50. "your problem is u wanted the movie to be something it wasn't meant to be" In response to In response to 22 Wed Mar-21-07 03:28 PM by 40thStreetBlack
>And in response to Mel touching people, it's because he chose >a subject matter that touches a lot of people in real life. >People cried because they watched an actor play a person that >they worship as he got beaten and killed. > >Violence is always painful, especially when the subject is >someone you actually care about in real life, so of course >people cried. That doesn't have much to do with storytelling, >it has to do with the passionate delivery of subject matter >that people can relate to.
the folks crying and wailing and falling out in the theater and all that, sure. but it was still a very moving story from a strictly dramatic perspective.
>As I said above, it's a passion project, and on that level, it >works because the passion touched so many people. But I'm a >Christian who also happens to be a jaded film viewer, and I >was left cold by the violence.
A Christian left cold by violence? what are you, a Quaker? LOL
> I wanted to watch Jim Caviezel >play Jesus, and he didn't get to until the flashbacks about >2/3rds of the way through the movie.
Jesus is more complex than just the hippie peace & love preacher giving the sermon on the mount though.
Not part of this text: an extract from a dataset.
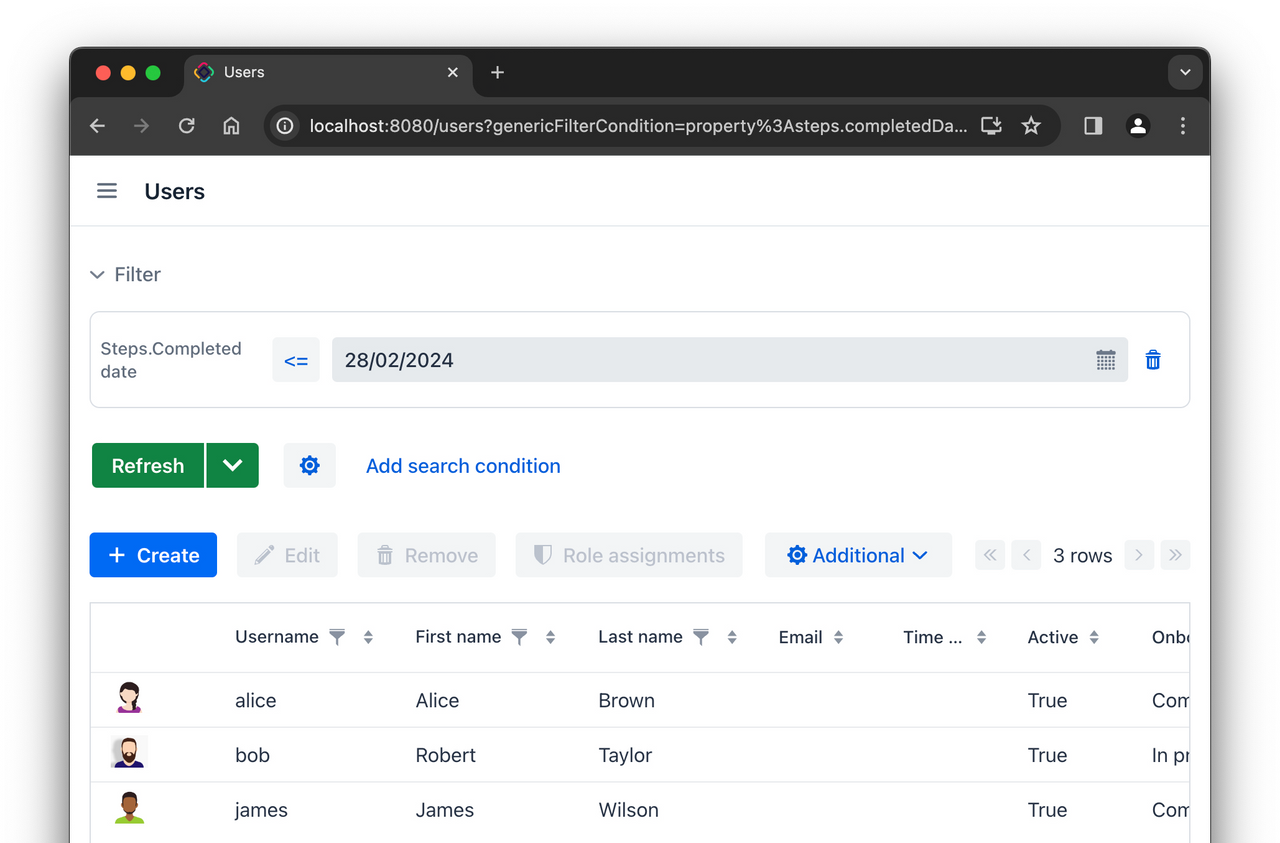Screen dimensions: 1280x843
Task: Change the <= comparison operator
Action: pyautogui.click(x=296, y=360)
I mean, the opening scene depicts Christ's agony in Gethsemane - that's not playing Jesus? (and Caviezel played the hell out of that scene btw) What are they teaching you kids in Sunday school these days?
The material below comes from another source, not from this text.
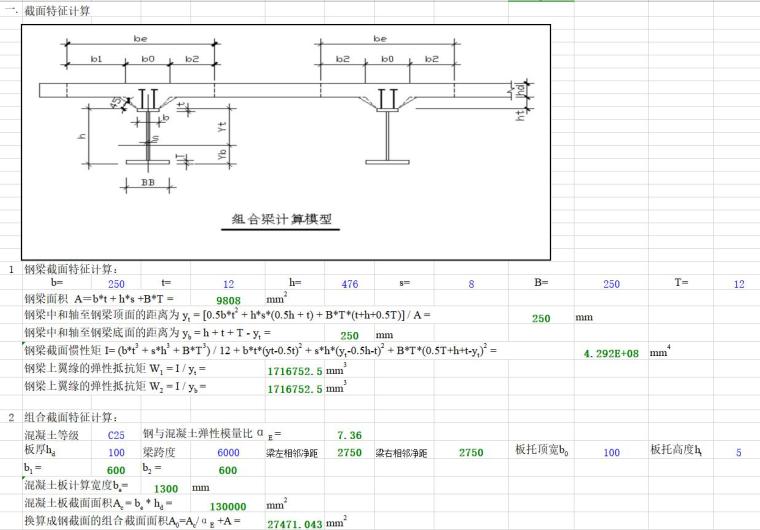Click the concrete grade cell C25
Image resolution: width=760 pixels, height=530 pixels.
117,436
>I thought the last third >of The Passion was really quite good, but the first 2/3rds >left me cold and made me wonder exactly why Mel would show so >much violence and not justify it from a storytelling >perspective.
he did justify it. he just didn't justify it the way *you* wanted it to be justified. that doesn't invalidate the justification or make it work any less well from a storytelling perspective.
>Those who went to The Passion wanting to understand more about >Jesus's death got that.
and that's exactly what The Passion set out to do.
>But those who went to The Passion >wanting to understand more about Jesus as a figure (myself >included) were left unsatisfied for roughly the first hour of >the film.
that's your problem. like I said, you wanted this movie to be something it wasn't and was never meant to be.